Kennel Club registration is something you SHOULD expect. It is not just a piece of paper of no interest. It will state the pedigree of the puppy, the health test results of the parents, and whether the pup is endorsed or not. This is your official proof of the parents' health status. It does not cost a lot for a breeder to register each puppy (and only the breeder can do this) so if somebody is selling puppies unregistered, you want to ask yourself WHY. Is it because the bitch was endorsed not to be bred from, but the owner went ahead anyway, without health tests? Is it because the bitch has already had too many litters? Only 4 litters are allowed to be registered with the KC during the lifetime of a bitch. Or is it a bitch too old or too young to be bred from? No bitch is allowed to be less than 12 months old at the time of mating -although for a Malinois, they definitely need to be older than this to be bred from, 2 years at least. Also bitches cannot be bred from after the age of 7 -again for the puppies to be eligible for KC registration. (In some cases special permission can be given for bitches aged over 7, with the consent of a vet.)
By law all puppies have to be microchipped by the time they are 8 weeks old and before they are sold, and registered into the breeder's name. The new owner must then change the chip registration into their name and address within 7 days. Again this is the law.
The very least you should expect to be given by the breeder is a pedigree, registration certificate, microchip transfer papers, a diet sheet, worming certificate and some of the food the puppy has been used to eating. Ideally, you should also be given a blanket or vetbed with the mother's and siblings' scent on, some toys, written information, a vet health certificate, and a contract. Good breeders will want to keep in touch with their puppy buyers, will always be willing to help with advice, will never turn their back on a pup they have bred, but they will not force you to have any more contact than you yourself want. A yearly update confirming everything is well is fine. Many puppy buyers though like to keep in touch regularly, and may also become lifelong friends with the breeder.

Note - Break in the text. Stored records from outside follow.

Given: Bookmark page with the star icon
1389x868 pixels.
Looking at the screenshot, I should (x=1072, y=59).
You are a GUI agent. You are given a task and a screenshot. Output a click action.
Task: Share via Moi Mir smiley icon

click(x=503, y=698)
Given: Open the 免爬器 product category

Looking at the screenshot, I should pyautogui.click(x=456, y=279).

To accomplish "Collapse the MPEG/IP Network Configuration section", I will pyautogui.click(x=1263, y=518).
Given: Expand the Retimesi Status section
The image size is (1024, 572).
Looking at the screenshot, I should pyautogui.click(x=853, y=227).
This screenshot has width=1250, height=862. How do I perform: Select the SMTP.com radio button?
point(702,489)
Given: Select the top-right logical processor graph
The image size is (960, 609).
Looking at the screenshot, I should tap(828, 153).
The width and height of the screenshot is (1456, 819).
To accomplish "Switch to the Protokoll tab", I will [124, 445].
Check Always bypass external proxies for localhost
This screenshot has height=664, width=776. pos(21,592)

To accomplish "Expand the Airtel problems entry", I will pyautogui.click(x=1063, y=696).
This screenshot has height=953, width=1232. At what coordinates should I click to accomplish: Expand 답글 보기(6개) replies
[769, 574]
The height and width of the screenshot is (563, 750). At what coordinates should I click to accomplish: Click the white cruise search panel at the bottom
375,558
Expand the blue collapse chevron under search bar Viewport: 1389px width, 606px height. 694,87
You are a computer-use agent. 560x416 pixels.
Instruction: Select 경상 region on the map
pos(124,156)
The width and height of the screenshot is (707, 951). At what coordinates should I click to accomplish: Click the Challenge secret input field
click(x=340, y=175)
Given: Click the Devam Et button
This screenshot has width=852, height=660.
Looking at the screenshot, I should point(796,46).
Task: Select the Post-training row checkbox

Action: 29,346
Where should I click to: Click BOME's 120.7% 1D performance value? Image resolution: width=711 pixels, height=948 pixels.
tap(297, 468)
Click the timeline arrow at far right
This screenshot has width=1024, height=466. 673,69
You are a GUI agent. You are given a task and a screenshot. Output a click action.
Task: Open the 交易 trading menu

So WHERE do you find the good breeders? You can check with the Kennel Club as they have a list of Assured Breeders that have to adhere to various rules (such as health testing) as well as allow themselves to be inspected by the KC. A good bet is to contact any of the breed clubs. (See page for links.) You can visit shows/competitions of any type where Malinois are likely to take part, and if you see any dogs you are impressed with, ask the owners who bred them. And then there are of course good old Google, leading you to the websites of breeders.